= Federal Treaty =

Document establishing Swiss Confederacy of 1815

The Federal Treaty of 7 August 1815 (readable in PDF).

The Federal Treaty (German: Bundesvertrag, French: Pacte fédéral, Italian: Patto federale) was the legal foundation for the new Swiss Confederacy of 1815. It came about after interventions by the great powers of the Sixth Coalition that defeated Napoleon.

The Federal Treaty defined a confederation between 22 independent Cantons.
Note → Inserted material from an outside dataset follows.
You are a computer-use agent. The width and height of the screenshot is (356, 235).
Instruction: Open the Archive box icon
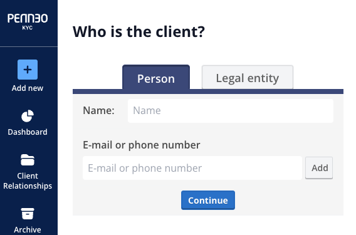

From 1815 until the Swiss Federal Constitution of 1848, it acted as the Restorationist Constitution of Switzerland.

== Historical development ==
When the anti-French troops marched into Switzerland in 1813, the Act of Mediation imposed by Napoleon in 1803 lost meaning and was repealed by 10 of the 19 cantons, who simultaneously founded the Confederate Convention in Zürich with the goal of establishing a new "Federal Union" (Bundesverein) with the Old Swiss Confederacy in mind. 9 old and 5 new cantons were represented. From February 1814 on, a new constitution was being negotiated to replace the Act of Mediation.
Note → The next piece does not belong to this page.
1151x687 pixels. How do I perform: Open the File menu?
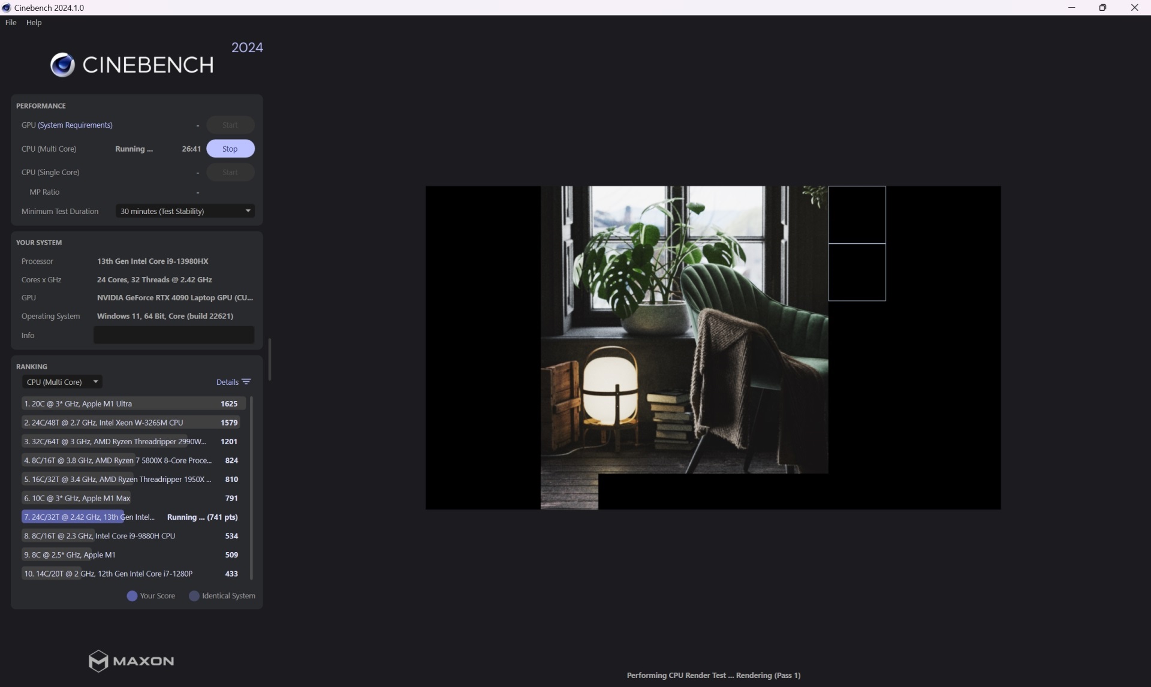pos(11,22)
At the same time, the Reaction was developing fast. The Bernese bourgeoisie staged a coup d'état in the Canton of Bern, abolished the sovereignty of Vaud and Aargau and annexed them back to Bern. In the cantons of Solothurn, Fribourg and Lucerne the bourgeoisie seized power in 1814 as well. The Waldstätte Schwyz, Nidwalden and Uri as well as Zug wanted to return to the time before the Helvetic Republic and convened an Anti-Diet. In March 1814, Switzerland teetered on the brink of civil war between the reactionary cantons led by Bern against the moderate cantons led by Zürich. With the so-called "Long Diet" from 6 April 1814 until 31 August 1815 envoys of the European great powers imposed the existence of the new cantons and threatened with a "forced intermediation" if the Confederates would not come to terms with themselves. Under the influence of Ioannis Kapodistrias, Stratford Canning, Claude Marie Gustave de Damas and August Ernst von Steigentesch, a new draft constitution was formed. In it, the military competence of the Confederacy was strengthened, which the reactionary regions vehemently rejected: only 9.5 cantons agreed (Nidwalden was a so-called "half-canton") and especially the great Bern opposed it. When the reactionary cantons were again being driven into forming a separate alliance (Sonderbund) and thus civil war was looming once more, the great powers considered partitioning Switzerland, which eventually resulted in an agreement by the Diet and led to a new treaty. The new Federal Treaty was adopted on 9 September 1814 and went into force on 7 August 1815.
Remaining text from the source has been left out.